In the entries below, swap "icon" for "shortcut" wherever it occurs and leave everything else unchanged.

## Records provided
-- Start --

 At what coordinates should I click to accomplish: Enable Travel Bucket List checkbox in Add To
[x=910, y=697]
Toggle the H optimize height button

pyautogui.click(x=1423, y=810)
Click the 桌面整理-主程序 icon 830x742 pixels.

-- End --

## Written response
 At what coordinates should I click to accomplish: Enable Travel Bucket List checkbox in Add To
[x=910, y=697]
Toggle the H optimize height button

pyautogui.click(x=1423, y=810)
Click the 桌面整理-主程序 shortcut 830x742 pixels.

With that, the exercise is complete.